SCHRIFTLICHER AUFTRAG: Gib die Zeilen der Auflistung von der Zeile mit "Task: Apply italic formatting from toolbar" bis zum Ende der Auflistung unverändert wieder, beide Grenzen eingeschlossen.

AUSGELESENE EINTRÄGE:
·····
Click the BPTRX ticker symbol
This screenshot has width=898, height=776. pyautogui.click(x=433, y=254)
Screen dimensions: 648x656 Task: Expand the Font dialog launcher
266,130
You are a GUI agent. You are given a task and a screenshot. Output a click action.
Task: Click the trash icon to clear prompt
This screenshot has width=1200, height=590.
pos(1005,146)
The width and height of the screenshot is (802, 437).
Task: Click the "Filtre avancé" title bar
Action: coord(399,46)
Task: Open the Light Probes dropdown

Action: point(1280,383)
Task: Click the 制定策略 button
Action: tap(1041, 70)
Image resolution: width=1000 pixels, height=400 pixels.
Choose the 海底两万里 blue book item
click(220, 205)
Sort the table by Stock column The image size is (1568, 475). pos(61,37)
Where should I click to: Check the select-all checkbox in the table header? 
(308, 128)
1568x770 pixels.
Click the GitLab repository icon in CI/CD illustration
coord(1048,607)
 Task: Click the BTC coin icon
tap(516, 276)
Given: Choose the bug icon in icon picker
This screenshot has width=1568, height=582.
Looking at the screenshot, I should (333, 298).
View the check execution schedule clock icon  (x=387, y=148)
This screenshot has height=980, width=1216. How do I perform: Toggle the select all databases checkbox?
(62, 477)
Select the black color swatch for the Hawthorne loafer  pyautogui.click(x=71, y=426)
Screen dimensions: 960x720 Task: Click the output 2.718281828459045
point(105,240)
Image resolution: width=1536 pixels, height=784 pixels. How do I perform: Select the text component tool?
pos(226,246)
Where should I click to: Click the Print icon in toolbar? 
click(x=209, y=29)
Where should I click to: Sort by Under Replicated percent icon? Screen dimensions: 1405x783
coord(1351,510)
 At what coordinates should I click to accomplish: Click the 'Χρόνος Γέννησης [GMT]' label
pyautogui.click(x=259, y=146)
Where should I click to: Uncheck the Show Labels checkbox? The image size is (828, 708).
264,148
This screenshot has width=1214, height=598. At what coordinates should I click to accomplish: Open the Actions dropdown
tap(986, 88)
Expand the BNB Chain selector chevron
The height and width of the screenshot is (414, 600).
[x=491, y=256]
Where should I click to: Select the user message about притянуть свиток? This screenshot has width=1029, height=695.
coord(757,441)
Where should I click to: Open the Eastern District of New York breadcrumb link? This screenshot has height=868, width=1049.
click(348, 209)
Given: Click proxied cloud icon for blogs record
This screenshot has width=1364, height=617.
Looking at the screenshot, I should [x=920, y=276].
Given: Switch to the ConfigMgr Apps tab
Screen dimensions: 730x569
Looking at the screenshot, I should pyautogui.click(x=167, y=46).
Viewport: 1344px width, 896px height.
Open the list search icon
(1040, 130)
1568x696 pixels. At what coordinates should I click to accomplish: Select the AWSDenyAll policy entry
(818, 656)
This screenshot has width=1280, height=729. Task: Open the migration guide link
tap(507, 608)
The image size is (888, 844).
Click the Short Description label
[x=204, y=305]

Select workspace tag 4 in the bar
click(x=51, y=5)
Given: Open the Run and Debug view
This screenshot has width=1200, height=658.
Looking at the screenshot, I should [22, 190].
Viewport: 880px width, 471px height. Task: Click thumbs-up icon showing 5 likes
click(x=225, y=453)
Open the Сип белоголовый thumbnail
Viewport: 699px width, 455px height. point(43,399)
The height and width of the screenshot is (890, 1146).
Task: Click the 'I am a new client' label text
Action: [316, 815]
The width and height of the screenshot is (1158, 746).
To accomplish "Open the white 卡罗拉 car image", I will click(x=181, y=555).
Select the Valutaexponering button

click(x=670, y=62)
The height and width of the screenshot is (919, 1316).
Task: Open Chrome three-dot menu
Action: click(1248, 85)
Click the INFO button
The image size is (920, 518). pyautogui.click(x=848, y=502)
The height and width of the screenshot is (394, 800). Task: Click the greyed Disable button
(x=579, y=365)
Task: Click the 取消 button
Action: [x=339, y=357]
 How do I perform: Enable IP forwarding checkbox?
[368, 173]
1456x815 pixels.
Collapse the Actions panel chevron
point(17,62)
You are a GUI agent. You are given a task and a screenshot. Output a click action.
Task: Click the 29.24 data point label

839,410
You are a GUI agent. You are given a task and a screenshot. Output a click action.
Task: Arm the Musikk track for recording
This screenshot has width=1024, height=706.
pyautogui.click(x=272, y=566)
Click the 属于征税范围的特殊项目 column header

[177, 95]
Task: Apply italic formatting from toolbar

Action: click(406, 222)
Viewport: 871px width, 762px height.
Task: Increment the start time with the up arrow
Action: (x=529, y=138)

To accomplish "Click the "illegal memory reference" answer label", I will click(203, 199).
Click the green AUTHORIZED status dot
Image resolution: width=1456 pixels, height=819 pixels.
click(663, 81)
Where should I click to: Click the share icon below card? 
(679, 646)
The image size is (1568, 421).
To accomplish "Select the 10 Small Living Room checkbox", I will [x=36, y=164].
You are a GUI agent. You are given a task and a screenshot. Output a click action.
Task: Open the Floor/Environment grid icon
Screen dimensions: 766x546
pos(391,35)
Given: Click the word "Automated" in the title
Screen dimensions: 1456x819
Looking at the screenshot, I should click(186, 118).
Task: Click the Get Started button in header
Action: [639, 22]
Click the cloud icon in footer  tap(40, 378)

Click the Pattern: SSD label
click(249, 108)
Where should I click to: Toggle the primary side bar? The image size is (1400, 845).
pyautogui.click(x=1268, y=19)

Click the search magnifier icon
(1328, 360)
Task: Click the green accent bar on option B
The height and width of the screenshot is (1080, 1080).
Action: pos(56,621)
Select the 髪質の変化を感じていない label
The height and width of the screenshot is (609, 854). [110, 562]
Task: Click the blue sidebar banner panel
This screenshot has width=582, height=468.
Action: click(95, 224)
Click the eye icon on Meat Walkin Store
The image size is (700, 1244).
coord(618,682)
·····
LÖSUNG ZUM AUFTRAG:
Task: Apply italic formatting from toolbar

Action: click(406, 222)
Viewport: 871px width, 762px height.
Task: Increment the start time with the up arrow
Action: (x=529, y=138)

To accomplish "Click the "illegal memory reference" answer label", I will click(203, 199).
Click the green AUTHORIZED status dot
Image resolution: width=1456 pixels, height=819 pixels.
click(663, 81)
Where should I click to: Click the share icon below card? 
(679, 646)
The image size is (1568, 421).
To accomplish "Select the 10 Small Living Room checkbox", I will [x=36, y=164].
You are a GUI agent. You are given a task and a screenshot. Output a click action.
Task: Open the Floor/Environment grid icon
Screen dimensions: 766x546
pos(391,35)
Given: Click the word "Automated" in the title
Screen dimensions: 1456x819
Looking at the screenshot, I should click(186, 118).
Task: Click the Get Started button in header
Action: [639, 22]
Click the cloud icon in footer  tap(40, 378)

Click the Pattern: SSD label
click(249, 108)
Where should I click to: Toggle the primary side bar? The image size is (1400, 845).
pyautogui.click(x=1268, y=19)

Click the search magnifier icon
(1328, 360)
Task: Click the green accent bar on option B
The height and width of the screenshot is (1080, 1080).
Action: pos(56,621)
Select the 髪質の変化を感じていない label
The height and width of the screenshot is (609, 854). [110, 562]
Task: Click the blue sidebar banner panel
This screenshot has width=582, height=468.
Action: click(95, 224)
Click the eye icon on Meat Walkin Store
The image size is (700, 1244).
coord(618,682)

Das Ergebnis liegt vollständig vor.